Yeah, this is something I'm still working out a bit. The tank is currently on a desk, with ample space to put the hood down on the side that is closer to the outlets – so there's no strain on the cords. 
Also, I do have extra-long cords, and I'm working on cleaning them up a bit with clips and tubing. 

It's not ideal, but it'll work for now. If I know I'm relocating the tank to a permanent location, I'll fashion a way to get the lights in a wall mount above the tank.


----------



## mollbern (Feb 10, 2013)

Well, it's been a long while. 

Finally pulled the hardscaped tank out of the basement and got to planting it up!
Pm'ed BonnieLorraine and got an amazing plant package of small-leaved cuttings. Also made an order of some marginal/aquatic plants from Substrate Source. 

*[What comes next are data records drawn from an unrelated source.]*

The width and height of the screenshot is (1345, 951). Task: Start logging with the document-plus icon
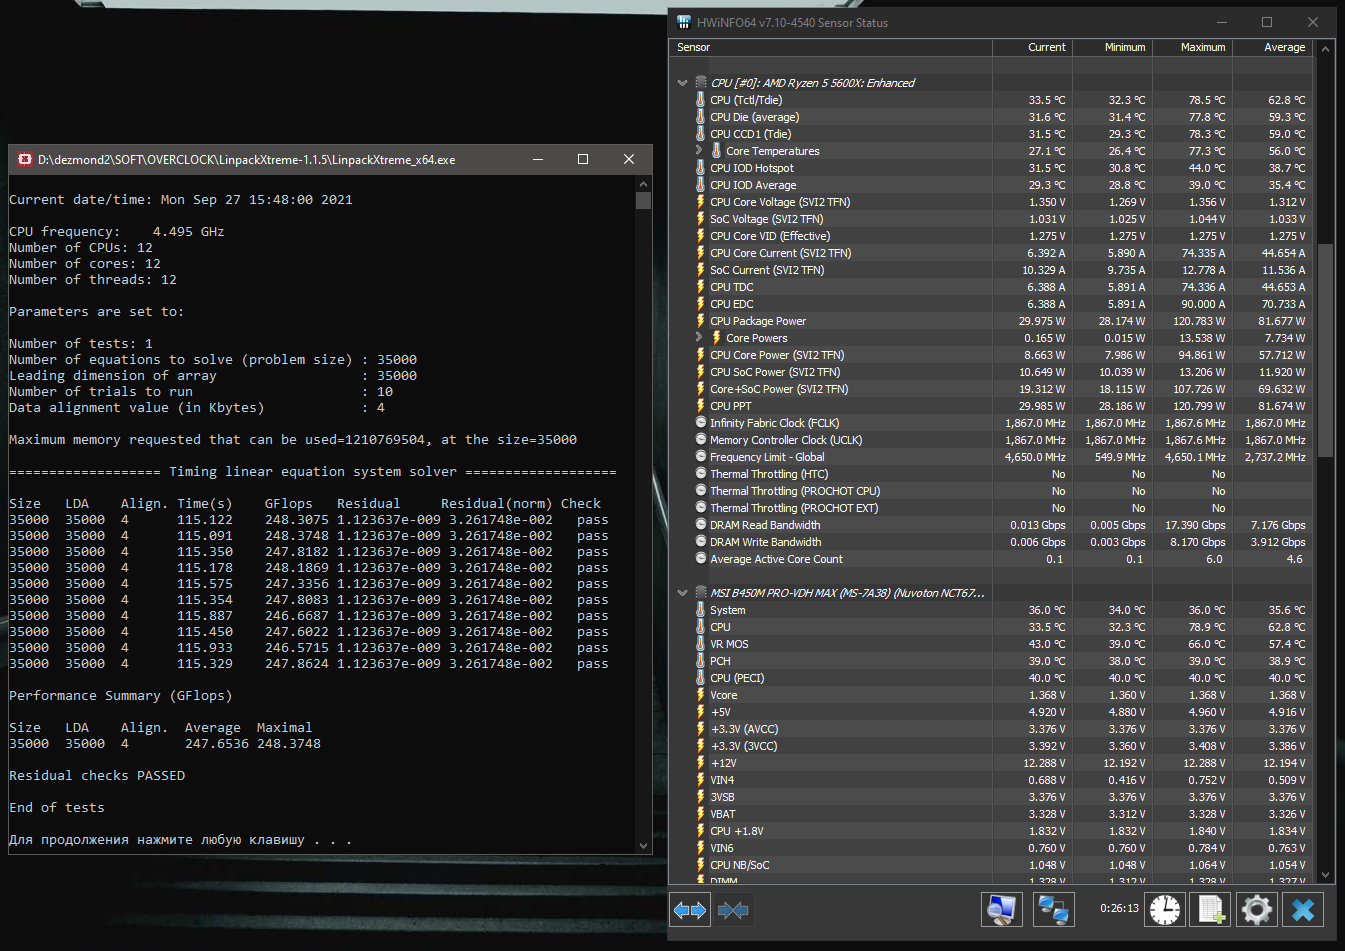1211,909
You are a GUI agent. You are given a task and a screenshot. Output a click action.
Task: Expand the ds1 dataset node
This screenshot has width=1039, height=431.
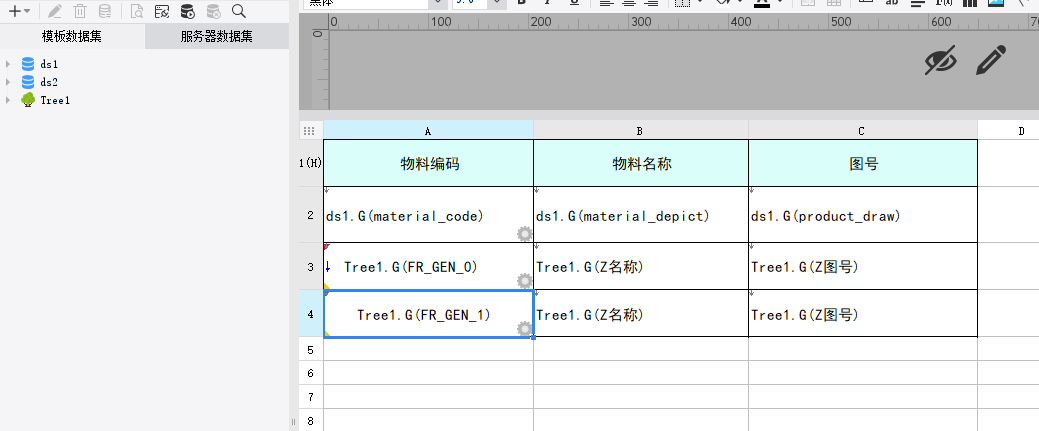pos(8,64)
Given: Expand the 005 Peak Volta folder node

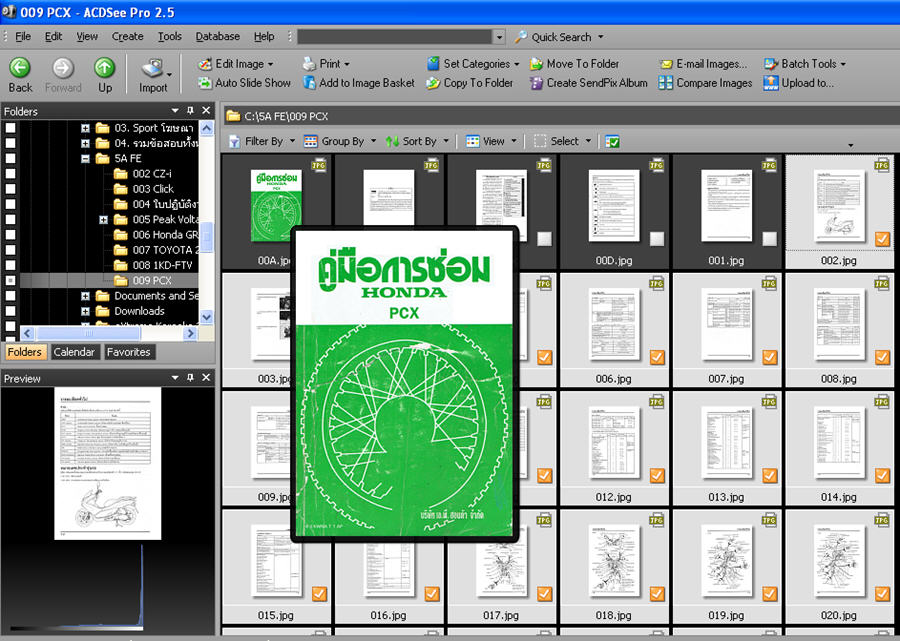Looking at the screenshot, I should [104, 220].
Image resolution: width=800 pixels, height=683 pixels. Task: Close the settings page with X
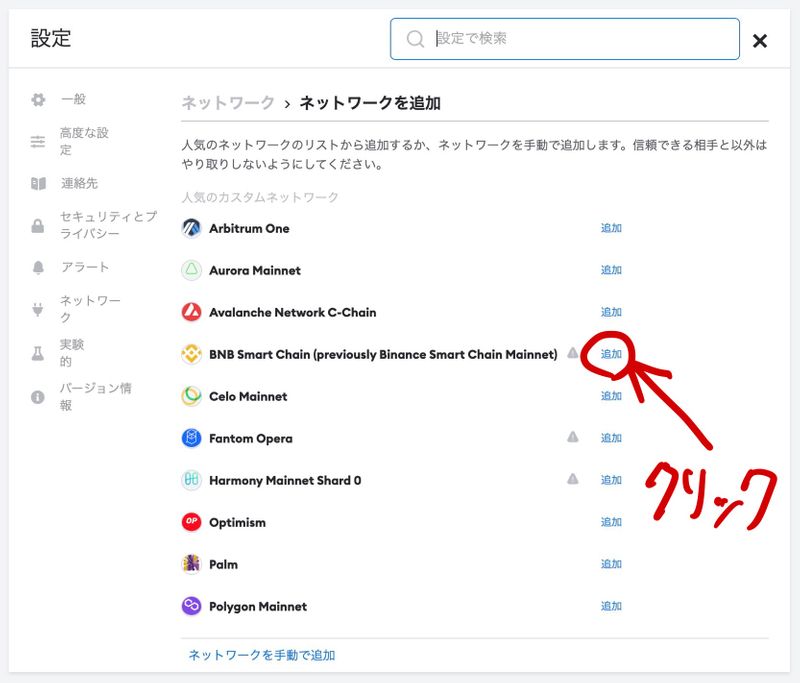[760, 41]
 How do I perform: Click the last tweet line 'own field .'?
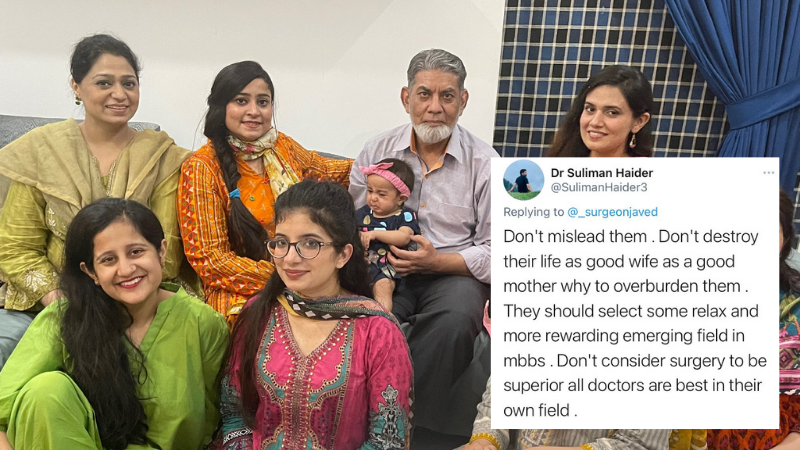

I switched out the diy led situation for some 13W Jungle Dawns –– turns out it just was too much of a hassle with the heavy hood and all those cords...

Edit: Gonna re-upload higher quality versions of my pictures using an image hosting site


----------



## mollbern (Feb 10, 2013)

Alright, here's the update in pictures:





































this one's taken from a little gap on the left side of the tank:









Will upload more photos as more plants arrive and as new growth starts happening...


----------



## WVFrogman (Jan 20, 2014)

That build is amazing.


----------



## Dlanigan (Nov 13, 2013)

Well, that puts the 20g I'm building to shame....very nice.


----------



## mollbern (Feb 10, 2013)

So my initial vision for this tank was to make it a paludarium. With a real stream of water traveling from the left of the tank, along the bank, and collecting in the pond portion.

But even though I kept the layout the same, I haven't filled in the water that high – and am trying to do achieve the same feel, just all emersed. 

Here's the 3 aquatic/marginal plants I've got in there so far. All of which have successfully been grown emersed by others in the hobby:

_Hemianthus callitrichoides_ (dwarf baby tears) as the main ground cover. I hope it fills in – I've got a couple root tabs in the aquatic plants' substrate (Seachem's Flourite mixed with peat [ABG everywhere else in the tank]), but I know that HC benefits from CO2 dosing, which I haven't been doing... 









_Cryptocoryne parva_ (dwarf crypt). It's been dropping just a couple leaves since being planted – I'm hoping that's just the stress of travel & transplanting. 









And _anubias barteri 'nana petite'_, which has been browning around the edges of the leaves a bit. Any clue what this might be? 
Too dry? (I've been misting them three times a day, so the leaves area almost always wet. The roots are submerged in water.) 
Too much light? (I've got two 13w Jungle Dawns – but about 1/3rd of the time only 1 of them is on)










And what do you think, should I raise the water level so that section of the tank is more submersed? 
Or just give the HC time to spread and see how it looks?









Thanks!


----------



## Agrippa (Jul 4, 2006)

Since your _Hemianthus callitrichoides_ is growing above water, it has access to plenty of CO2 without supplementation, particularly if you have some air movement. I think you'll see it take off rapidly after it has had some time to acclimatize. 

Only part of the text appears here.